__THE PROBLEM__: Repeat exactly, and only, the lines running from the one that holds "940x518 pixels." to the end of the records.

[Recorded data]
_ _ _

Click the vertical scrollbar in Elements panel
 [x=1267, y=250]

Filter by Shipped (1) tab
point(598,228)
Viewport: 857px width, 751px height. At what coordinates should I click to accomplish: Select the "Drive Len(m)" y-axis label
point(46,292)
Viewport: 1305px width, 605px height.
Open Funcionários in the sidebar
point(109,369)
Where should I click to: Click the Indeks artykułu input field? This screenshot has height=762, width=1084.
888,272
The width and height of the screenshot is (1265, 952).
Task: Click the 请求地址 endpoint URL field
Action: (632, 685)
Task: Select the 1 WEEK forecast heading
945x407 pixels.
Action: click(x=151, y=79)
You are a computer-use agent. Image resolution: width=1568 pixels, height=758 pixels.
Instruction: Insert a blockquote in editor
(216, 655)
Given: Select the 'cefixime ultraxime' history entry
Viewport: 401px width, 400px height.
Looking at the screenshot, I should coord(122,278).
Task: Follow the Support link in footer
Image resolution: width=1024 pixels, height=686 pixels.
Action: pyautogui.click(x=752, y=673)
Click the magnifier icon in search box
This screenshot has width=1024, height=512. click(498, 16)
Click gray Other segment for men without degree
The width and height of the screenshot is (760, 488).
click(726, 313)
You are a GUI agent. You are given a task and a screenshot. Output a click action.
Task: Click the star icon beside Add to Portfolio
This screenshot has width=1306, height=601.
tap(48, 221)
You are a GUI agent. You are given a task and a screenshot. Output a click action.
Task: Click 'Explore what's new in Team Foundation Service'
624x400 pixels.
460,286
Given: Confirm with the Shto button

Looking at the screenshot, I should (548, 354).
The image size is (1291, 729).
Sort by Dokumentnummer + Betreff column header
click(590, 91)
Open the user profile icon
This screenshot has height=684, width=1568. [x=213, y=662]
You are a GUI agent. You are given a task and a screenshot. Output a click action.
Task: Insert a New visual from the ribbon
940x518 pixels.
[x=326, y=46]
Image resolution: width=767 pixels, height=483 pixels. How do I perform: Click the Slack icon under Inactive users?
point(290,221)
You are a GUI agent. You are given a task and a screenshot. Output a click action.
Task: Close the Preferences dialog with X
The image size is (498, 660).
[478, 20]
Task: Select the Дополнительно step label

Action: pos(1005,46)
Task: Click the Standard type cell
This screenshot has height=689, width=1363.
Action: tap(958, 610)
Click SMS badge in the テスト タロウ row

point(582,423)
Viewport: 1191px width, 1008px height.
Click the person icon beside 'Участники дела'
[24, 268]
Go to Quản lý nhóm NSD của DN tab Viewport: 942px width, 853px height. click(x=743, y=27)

_ _ _

__ANSWER BOX__:
940x518 pixels.
[x=326, y=46]
Image resolution: width=767 pixels, height=483 pixels. How do I perform: Click the Slack icon under Inactive users?
point(290,221)
You are a GUI agent. You are given a task and a screenshot. Output a click action.
Task: Close the Preferences dialog with X
The image size is (498, 660).
[478, 20]
Task: Select the Дополнительно step label

Action: pos(1005,46)
Task: Click the Standard type cell
This screenshot has height=689, width=1363.
Action: tap(958, 610)
Click SMS badge in the テスト タロウ row

point(582,423)
Viewport: 1191px width, 1008px height.
Click the person icon beside 'Участники дела'
[24, 268]
Go to Quản lý nhóm NSD của DN tab Viewport: 942px width, 853px height. click(x=743, y=27)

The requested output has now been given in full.